과제 설명. "Where should I click to: Start" 문구가 들어 있는 줄부터 목록의 마지막 줄까지, 양 끝 줄을 포함해 한 글자도 바꾸지 말고 옮겨 적으세요.

__________________________________________________

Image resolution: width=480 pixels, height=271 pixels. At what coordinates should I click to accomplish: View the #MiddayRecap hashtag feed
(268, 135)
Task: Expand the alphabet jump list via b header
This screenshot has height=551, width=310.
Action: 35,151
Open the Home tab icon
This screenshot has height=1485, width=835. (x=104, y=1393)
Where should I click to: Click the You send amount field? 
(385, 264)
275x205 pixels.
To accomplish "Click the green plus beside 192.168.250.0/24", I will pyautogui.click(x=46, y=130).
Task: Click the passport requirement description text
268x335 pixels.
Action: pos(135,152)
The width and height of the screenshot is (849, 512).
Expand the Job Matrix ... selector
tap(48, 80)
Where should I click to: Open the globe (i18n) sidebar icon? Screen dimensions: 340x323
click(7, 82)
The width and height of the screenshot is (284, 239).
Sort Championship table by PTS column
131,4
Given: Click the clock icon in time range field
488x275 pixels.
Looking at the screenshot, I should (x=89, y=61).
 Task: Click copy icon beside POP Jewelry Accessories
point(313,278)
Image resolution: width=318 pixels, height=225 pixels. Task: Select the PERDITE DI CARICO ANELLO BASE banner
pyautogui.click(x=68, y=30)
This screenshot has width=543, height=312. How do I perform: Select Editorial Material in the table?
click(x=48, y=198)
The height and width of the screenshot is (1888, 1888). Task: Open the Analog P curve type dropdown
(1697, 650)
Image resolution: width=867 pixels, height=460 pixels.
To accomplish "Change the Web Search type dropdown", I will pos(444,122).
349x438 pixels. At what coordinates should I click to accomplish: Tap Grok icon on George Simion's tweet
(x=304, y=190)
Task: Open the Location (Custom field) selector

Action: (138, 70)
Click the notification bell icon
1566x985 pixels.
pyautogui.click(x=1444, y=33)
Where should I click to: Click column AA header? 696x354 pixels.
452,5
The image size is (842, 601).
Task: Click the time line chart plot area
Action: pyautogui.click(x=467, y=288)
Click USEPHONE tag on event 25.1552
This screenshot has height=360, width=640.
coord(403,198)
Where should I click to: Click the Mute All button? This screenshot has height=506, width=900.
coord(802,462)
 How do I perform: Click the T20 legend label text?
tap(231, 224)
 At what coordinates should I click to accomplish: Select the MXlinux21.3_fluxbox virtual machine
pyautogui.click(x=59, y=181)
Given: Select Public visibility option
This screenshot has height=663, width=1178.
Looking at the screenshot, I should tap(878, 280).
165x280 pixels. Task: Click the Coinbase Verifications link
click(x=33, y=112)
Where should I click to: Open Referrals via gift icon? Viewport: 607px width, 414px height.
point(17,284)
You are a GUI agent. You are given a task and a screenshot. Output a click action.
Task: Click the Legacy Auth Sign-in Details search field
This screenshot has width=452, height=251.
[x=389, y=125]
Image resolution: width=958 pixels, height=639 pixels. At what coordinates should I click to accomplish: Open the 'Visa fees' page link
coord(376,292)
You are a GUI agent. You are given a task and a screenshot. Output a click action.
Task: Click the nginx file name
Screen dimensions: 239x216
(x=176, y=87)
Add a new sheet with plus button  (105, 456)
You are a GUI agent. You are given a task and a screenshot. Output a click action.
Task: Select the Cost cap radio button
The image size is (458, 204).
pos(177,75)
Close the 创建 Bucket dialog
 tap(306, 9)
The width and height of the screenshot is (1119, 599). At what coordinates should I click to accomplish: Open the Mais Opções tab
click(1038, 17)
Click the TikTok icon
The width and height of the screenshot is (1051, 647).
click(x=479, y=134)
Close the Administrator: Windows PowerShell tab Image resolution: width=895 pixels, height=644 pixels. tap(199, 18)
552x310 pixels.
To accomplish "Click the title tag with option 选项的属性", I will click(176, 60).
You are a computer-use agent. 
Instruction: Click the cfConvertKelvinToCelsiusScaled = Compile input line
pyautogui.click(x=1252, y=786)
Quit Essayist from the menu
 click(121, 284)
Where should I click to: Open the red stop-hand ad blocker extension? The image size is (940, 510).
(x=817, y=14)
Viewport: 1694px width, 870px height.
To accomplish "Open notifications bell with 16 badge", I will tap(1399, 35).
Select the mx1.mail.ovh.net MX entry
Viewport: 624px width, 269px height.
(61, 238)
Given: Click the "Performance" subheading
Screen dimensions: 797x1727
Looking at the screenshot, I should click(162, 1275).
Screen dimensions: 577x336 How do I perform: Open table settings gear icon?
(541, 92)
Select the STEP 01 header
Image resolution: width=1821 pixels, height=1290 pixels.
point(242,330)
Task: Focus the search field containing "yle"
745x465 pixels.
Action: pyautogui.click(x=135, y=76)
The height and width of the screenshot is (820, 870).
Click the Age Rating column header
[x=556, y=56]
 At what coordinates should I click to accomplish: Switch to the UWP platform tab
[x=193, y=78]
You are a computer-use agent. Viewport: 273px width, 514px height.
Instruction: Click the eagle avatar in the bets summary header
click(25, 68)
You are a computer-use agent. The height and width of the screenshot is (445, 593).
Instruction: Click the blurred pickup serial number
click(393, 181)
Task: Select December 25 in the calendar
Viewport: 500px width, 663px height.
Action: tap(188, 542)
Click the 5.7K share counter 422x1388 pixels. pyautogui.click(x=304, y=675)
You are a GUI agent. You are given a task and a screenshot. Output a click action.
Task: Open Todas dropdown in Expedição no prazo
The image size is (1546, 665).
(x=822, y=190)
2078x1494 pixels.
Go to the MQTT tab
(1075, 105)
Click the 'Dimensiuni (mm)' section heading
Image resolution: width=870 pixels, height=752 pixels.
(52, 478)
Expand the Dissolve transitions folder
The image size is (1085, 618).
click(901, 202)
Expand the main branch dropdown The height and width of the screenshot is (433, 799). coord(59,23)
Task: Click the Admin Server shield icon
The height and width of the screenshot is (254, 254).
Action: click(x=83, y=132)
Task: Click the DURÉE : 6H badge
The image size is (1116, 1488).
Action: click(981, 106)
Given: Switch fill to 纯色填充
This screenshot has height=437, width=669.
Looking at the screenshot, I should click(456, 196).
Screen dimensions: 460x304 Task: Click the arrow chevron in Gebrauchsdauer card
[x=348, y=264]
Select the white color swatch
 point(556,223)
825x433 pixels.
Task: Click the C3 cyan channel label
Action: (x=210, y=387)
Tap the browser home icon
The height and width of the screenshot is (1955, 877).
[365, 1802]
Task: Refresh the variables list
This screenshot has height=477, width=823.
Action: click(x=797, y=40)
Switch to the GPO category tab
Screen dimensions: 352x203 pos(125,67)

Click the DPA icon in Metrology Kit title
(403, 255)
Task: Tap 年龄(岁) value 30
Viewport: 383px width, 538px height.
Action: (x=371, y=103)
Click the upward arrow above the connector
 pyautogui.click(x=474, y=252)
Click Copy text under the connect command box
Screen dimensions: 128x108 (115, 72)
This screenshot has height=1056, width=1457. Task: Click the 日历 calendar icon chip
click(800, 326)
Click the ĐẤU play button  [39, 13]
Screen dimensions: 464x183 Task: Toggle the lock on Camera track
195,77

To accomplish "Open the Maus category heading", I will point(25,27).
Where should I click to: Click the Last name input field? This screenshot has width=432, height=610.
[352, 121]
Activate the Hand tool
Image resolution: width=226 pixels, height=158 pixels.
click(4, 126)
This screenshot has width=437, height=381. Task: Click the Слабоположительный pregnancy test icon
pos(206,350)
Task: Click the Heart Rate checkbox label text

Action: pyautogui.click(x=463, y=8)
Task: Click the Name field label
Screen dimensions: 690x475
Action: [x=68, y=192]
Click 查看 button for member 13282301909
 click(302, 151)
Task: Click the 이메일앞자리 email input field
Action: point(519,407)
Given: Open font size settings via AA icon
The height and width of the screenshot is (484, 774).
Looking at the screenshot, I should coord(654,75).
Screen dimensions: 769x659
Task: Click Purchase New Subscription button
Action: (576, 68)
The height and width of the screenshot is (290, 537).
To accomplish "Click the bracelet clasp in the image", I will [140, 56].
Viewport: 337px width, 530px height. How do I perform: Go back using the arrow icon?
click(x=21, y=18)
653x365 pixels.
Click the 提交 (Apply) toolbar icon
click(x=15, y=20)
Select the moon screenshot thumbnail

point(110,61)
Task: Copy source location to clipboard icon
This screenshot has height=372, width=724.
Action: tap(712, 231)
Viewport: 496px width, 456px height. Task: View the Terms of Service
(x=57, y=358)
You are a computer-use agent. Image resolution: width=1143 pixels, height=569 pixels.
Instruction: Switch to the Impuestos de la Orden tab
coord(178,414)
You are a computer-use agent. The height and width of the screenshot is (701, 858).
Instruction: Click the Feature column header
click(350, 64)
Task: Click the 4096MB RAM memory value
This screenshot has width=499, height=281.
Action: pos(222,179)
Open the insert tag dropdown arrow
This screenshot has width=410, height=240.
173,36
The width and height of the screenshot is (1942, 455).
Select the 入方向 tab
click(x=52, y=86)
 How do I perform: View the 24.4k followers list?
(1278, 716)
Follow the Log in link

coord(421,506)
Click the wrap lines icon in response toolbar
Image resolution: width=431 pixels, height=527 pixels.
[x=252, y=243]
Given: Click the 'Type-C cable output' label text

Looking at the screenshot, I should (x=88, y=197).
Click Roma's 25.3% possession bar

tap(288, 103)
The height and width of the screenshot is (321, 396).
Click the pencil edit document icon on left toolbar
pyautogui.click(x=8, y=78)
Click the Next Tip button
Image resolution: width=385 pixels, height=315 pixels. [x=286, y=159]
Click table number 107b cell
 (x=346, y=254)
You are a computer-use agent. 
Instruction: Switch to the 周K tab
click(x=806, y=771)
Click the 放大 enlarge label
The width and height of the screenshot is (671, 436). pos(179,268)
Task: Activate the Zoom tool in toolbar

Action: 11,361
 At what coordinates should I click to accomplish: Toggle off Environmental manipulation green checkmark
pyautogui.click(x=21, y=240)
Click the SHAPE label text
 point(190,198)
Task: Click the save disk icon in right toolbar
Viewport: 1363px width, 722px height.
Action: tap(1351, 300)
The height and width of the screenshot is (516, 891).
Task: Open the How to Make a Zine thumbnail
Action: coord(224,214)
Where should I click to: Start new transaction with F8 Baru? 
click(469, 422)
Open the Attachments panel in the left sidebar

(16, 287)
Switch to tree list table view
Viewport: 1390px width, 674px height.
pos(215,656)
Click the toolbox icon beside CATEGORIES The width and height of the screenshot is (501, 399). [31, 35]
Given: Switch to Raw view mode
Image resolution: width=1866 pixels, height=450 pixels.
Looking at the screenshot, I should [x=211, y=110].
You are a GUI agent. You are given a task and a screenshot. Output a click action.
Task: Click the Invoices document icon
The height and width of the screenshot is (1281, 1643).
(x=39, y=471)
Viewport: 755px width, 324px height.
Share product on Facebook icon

__________________________________________________

출력.
Where should I click to: Start new transaction with F8 Baru? 
click(469, 422)
Open the Attachments panel in the left sidebar

(16, 287)
Switch to tree list table view
Viewport: 1390px width, 674px height.
pos(215,656)
Click the toolbox icon beside CATEGORIES The width and height of the screenshot is (501, 399). [31, 35]
Given: Switch to Raw view mode
Image resolution: width=1866 pixels, height=450 pixels.
Looking at the screenshot, I should [x=211, y=110].
You are a GUI agent. You are given a task and a screenshot. Output a click action.
Task: Click the Invoices document icon
The height and width of the screenshot is (1281, 1643).
(x=39, y=471)
Viewport: 755px width, 324px height.
Share product on Facebook icon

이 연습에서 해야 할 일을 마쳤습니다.